Adeno-associated virus-mediated transfer of endothelial nitric oxide synthase gene inhibits protein synthesis of rat ventricular cardiomyocytes.

We investigated whether nitric oxide (NO) synthase gene transfer could attenuate growth of cultured cardiac myocytes. First, we investigated the effects of exogenous NO and cGMP analog on protein synthesis of cultured neonatal rat cardiac myocytes. The NO donor 3-morpholino-sydnonimine-hydrochloride (SIN-1) and 8-bromo-cGMP caused concentration-dependent decreases in phenylephrine-stimulated incorporation of 3H-leucine into cardiac myocytes.

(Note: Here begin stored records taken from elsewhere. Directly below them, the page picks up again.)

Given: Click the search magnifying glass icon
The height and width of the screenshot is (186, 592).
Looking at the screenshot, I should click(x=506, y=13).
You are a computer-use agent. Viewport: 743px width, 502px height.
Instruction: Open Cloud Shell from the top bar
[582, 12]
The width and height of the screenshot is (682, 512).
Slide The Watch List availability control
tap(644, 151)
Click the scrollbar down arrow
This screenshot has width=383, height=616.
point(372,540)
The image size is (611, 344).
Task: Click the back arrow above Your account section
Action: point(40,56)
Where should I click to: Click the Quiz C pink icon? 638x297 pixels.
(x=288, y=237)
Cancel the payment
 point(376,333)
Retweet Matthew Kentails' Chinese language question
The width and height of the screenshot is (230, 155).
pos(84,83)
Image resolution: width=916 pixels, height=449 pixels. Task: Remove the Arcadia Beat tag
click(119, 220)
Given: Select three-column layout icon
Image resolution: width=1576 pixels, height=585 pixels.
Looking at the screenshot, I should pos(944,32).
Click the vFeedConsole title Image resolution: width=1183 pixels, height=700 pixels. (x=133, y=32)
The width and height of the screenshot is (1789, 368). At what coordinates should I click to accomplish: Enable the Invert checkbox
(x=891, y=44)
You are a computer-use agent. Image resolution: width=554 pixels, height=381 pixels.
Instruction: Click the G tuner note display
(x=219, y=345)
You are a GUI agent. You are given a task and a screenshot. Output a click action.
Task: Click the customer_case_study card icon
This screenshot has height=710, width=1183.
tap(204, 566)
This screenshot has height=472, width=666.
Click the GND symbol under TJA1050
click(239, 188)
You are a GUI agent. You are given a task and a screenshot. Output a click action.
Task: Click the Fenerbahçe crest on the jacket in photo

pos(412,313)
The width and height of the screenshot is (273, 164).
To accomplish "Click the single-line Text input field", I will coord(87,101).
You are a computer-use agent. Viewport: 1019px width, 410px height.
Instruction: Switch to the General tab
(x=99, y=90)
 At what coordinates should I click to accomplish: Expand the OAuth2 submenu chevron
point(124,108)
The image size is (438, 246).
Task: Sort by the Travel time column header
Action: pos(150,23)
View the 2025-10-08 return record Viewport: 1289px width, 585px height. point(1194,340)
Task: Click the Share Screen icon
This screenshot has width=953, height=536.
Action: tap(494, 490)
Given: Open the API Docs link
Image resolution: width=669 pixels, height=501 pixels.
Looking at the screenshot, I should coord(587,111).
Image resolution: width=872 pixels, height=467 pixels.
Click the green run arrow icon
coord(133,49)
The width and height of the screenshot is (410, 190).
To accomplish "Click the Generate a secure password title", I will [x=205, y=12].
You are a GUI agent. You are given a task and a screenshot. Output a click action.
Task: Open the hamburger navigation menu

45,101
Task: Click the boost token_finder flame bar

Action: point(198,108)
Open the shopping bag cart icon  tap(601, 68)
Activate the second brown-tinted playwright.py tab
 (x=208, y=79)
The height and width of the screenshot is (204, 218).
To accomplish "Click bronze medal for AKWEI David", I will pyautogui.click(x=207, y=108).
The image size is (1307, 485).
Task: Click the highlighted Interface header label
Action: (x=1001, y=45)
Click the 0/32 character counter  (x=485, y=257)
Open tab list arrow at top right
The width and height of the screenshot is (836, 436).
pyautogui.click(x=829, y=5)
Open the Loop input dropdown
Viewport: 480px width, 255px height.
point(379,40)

We then transferred endothelial constitutive NO synthase (ecNOS) gene into cultured neonatal rat cardiac myocytes using adeno-associated virus (AAV) vectors. ecNOS gene transfer into cardiac myocytes induced 140 kD ecNOS protein expression and significantly increased cGMP contents of myocytes compared with control cells. ecNOS gene transfer inhibited 3H-leucine incorporation into cardiac myocytes in response to phenylephrine, which was significantly recovered in the presence of the NOS inhibitor N(G)-monomethyl-L-arginine acetate. These results indicate that endogenously generated NO by ecNOS gene transfer using AAV vectors inhibits the alpha-adrenergic agonist-induced cardiac protein synthesis at least partially via cGMP production.